Stored data entries
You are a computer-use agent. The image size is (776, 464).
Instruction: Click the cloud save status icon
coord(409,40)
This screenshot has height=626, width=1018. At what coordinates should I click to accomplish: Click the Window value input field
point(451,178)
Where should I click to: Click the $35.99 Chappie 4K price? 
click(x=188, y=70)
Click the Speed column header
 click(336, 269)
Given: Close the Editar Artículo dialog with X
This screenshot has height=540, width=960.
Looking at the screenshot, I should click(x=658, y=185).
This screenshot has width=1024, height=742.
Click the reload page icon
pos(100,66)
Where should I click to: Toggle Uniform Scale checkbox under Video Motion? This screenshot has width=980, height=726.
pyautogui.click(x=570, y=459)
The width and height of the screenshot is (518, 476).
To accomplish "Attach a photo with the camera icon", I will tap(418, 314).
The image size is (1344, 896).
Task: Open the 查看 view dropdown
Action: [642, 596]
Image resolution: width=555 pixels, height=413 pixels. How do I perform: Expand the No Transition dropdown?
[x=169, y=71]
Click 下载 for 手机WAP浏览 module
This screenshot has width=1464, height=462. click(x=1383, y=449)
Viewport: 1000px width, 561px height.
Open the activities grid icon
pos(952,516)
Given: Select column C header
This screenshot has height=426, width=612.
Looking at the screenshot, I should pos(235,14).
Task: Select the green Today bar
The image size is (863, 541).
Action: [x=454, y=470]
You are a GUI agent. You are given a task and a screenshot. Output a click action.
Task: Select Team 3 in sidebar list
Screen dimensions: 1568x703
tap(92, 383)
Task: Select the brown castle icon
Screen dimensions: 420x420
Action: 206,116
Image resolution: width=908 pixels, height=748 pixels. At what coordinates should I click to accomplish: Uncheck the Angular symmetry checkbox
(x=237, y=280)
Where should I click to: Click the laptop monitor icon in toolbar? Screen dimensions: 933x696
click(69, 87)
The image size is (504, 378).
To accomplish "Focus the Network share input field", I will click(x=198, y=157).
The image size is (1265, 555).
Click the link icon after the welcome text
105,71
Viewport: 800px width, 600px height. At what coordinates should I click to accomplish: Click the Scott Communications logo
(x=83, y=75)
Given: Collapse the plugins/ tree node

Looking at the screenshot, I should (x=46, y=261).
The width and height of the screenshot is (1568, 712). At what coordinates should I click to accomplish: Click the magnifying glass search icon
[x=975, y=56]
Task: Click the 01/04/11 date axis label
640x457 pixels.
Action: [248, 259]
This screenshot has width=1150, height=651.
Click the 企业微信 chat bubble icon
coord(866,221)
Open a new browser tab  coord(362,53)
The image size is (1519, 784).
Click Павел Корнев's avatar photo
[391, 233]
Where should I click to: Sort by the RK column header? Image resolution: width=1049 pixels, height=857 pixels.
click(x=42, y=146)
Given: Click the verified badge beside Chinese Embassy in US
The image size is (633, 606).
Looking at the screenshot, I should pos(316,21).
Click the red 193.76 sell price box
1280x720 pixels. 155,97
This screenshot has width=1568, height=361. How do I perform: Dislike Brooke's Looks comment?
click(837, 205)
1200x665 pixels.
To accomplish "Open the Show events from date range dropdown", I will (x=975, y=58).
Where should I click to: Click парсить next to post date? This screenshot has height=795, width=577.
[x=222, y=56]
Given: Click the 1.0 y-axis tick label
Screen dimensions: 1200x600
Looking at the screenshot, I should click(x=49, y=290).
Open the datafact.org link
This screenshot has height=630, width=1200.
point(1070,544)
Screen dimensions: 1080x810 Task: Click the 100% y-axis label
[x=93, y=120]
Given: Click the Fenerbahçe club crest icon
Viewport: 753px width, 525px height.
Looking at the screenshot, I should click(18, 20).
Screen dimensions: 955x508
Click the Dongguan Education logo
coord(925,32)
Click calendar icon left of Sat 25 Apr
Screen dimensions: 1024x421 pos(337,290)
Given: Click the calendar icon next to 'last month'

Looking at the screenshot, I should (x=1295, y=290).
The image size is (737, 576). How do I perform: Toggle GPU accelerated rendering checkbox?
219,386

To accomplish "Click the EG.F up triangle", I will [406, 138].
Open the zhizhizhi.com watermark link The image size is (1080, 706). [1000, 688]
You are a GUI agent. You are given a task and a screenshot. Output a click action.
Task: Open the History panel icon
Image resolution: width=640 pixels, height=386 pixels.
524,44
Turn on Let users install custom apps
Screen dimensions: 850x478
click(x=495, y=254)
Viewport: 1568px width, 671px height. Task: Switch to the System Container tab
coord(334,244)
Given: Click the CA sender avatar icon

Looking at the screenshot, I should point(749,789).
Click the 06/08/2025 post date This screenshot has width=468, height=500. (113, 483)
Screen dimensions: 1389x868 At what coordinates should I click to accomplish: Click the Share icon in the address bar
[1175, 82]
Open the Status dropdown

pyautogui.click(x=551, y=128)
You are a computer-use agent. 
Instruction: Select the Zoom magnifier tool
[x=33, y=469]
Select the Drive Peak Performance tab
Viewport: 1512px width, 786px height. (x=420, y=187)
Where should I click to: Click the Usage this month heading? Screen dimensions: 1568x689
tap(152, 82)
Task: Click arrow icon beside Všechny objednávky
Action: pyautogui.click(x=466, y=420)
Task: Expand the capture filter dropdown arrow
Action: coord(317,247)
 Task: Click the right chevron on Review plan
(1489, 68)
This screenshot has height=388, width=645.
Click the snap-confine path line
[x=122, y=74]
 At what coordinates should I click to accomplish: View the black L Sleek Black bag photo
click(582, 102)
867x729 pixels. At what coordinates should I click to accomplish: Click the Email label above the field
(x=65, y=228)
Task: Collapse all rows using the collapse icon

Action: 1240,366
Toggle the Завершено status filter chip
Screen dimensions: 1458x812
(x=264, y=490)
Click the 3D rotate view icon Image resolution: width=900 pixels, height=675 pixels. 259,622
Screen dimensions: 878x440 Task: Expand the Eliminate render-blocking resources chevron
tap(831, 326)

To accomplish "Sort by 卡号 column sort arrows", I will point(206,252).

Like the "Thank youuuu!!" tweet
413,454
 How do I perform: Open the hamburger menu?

### Aim of the task:
When you reach the end of the records, set them all down again exactly.

### Response for this exercise:
You are a computer-use agent. The image size is (776, 464).
Instruction: Click the cloud save status icon
coord(409,40)
This screenshot has height=626, width=1018. At what coordinates should I click to accomplish: Click the Window value input field
point(451,178)
Where should I click to: Click the $35.99 Chappie 4K price? 
click(x=188, y=70)
Click the Speed column header
 click(336, 269)
Given: Close the Editar Artículo dialog with X
This screenshot has height=540, width=960.
Looking at the screenshot, I should click(x=658, y=185).
This screenshot has width=1024, height=742.
Click the reload page icon
pos(100,66)
Where should I click to: Toggle Uniform Scale checkbox under Video Motion? This screenshot has width=980, height=726.
pyautogui.click(x=570, y=459)
The width and height of the screenshot is (518, 476).
To accomplish "Attach a photo with the camera icon", I will tap(418, 314).
The image size is (1344, 896).
Task: Open the 查看 view dropdown
Action: [642, 596]
Image resolution: width=555 pixels, height=413 pixels. How do I perform: Expand the No Transition dropdown?
[x=169, y=71]
Click 下载 for 手机WAP浏览 module
This screenshot has width=1464, height=462. click(x=1383, y=449)
Viewport: 1000px width, 561px height.
Open the activities grid icon
pos(952,516)
Given: Select column C header
This screenshot has height=426, width=612.
Looking at the screenshot, I should pos(235,14).
Task: Select the green Today bar
The image size is (863, 541).
Action: [x=454, y=470]
You are a GUI agent. You are given a task and a screenshot. Output a click action.
Task: Select Team 3 in sidebar list
Screen dimensions: 1568x703
tap(92, 383)
Task: Select the brown castle icon
Screen dimensions: 420x420
Action: 206,116
Image resolution: width=908 pixels, height=748 pixels. At what coordinates should I click to accomplish: Uncheck the Angular symmetry checkbox
(x=237, y=280)
Where should I click to: Click the laptop monitor icon in toolbar? Screen dimensions: 933x696
click(69, 87)
The image size is (504, 378).
To accomplish "Focus the Network share input field", I will click(x=198, y=157).
The image size is (1265, 555).
Click the link icon after the welcome text
105,71
Viewport: 800px width, 600px height. At what coordinates should I click to accomplish: Click the Scott Communications logo
(x=83, y=75)
Given: Collapse the plugins/ tree node

Looking at the screenshot, I should (x=46, y=261).
The width and height of the screenshot is (1568, 712). At what coordinates should I click to accomplish: Click the magnifying glass search icon
[x=975, y=56]
Task: Click the 01/04/11 date axis label
640x457 pixels.
Action: [248, 259]
This screenshot has width=1150, height=651.
Click the 企业微信 chat bubble icon
coord(866,221)
Open a new browser tab  coord(362,53)
The image size is (1519, 784).
Click Павел Корнев's avatar photo
[391, 233]
Where should I click to: Sort by the RK column header? Image resolution: width=1049 pixels, height=857 pixels.
click(x=42, y=146)
Given: Click the verified badge beside Chinese Embassy in US
The image size is (633, 606).
Looking at the screenshot, I should pos(316,21).
Click the red 193.76 sell price box
1280x720 pixels. 155,97
This screenshot has width=1568, height=361. How do I perform: Dislike Brooke's Looks comment?
click(837, 205)
1200x665 pixels.
To accomplish "Open the Show events from date range dropdown", I will (x=975, y=58).
Where should I click to: Click парсить next to post date? This screenshot has height=795, width=577.
[x=222, y=56]
Given: Click the 1.0 y-axis tick label
Screen dimensions: 1200x600
Looking at the screenshot, I should click(x=49, y=290).
Open the datafact.org link
This screenshot has height=630, width=1200.
point(1070,544)
Screen dimensions: 1080x810 Task: Click the 100% y-axis label
[x=93, y=120]
Given: Click the Fenerbahçe club crest icon
Viewport: 753px width, 525px height.
Looking at the screenshot, I should click(18, 20).
Screen dimensions: 955x508
Click the Dongguan Education logo
coord(925,32)
Click calendar icon left of Sat 25 Apr
Screen dimensions: 1024x421 pos(337,290)
Given: Click the calendar icon next to 'last month'

Looking at the screenshot, I should (x=1295, y=290).
The image size is (737, 576). How do I perform: Toggle GPU accelerated rendering checkbox?
219,386

To accomplish "Click the EG.F up triangle", I will [406, 138].
Open the zhizhizhi.com watermark link The image size is (1080, 706). [1000, 688]
You are a GUI agent. You are given a task and a screenshot. Output a click action.
Task: Open the History panel icon
Image resolution: width=640 pixels, height=386 pixels.
524,44
Turn on Let users install custom apps
Screen dimensions: 850x478
click(x=495, y=254)
Viewport: 1568px width, 671px height. Task: Switch to the System Container tab
coord(334,244)
Given: Click the CA sender avatar icon

Looking at the screenshot, I should point(749,789).
Click the 06/08/2025 post date This screenshot has width=468, height=500. (113, 483)
Screen dimensions: 1389x868 At what coordinates should I click to accomplish: Click the Share icon in the address bar
[1175, 82]
Open the Status dropdown

pyautogui.click(x=551, y=128)
You are a computer-use agent. 
Instruction: Select the Zoom magnifier tool
[x=33, y=469]
Select the Drive Peak Performance tab
Viewport: 1512px width, 786px height. (x=420, y=187)
Where should I click to: Click the Usage this month heading? Screen dimensions: 1568x689
tap(152, 82)
Task: Click arrow icon beside Všechny objednávky
Action: pyautogui.click(x=466, y=420)
Task: Expand the capture filter dropdown arrow
Action: coord(317,247)
 Task: Click the right chevron on Review plan
(1489, 68)
This screenshot has height=388, width=645.
Click the snap-confine path line
[x=122, y=74]
 At what coordinates should I click to accomplish: View the black L Sleek Black bag photo
click(582, 102)
867x729 pixels. At what coordinates should I click to accomplish: Click the Email label above the field
(x=65, y=228)
Task: Collapse all rows using the collapse icon

Action: 1240,366
Toggle the Завершено status filter chip
Screen dimensions: 1458x812
(x=264, y=490)
Click the 3D rotate view icon Image resolution: width=900 pixels, height=675 pixels. 259,622
Screen dimensions: 878x440 Task: Expand the Eliminate render-blocking resources chevron
tap(831, 326)

To accomplish "Sort by 卡号 column sort arrows", I will point(206,252).

Like the "Thank youuuu!!" tweet
413,454
 How do I perform: Open the hamburger menu?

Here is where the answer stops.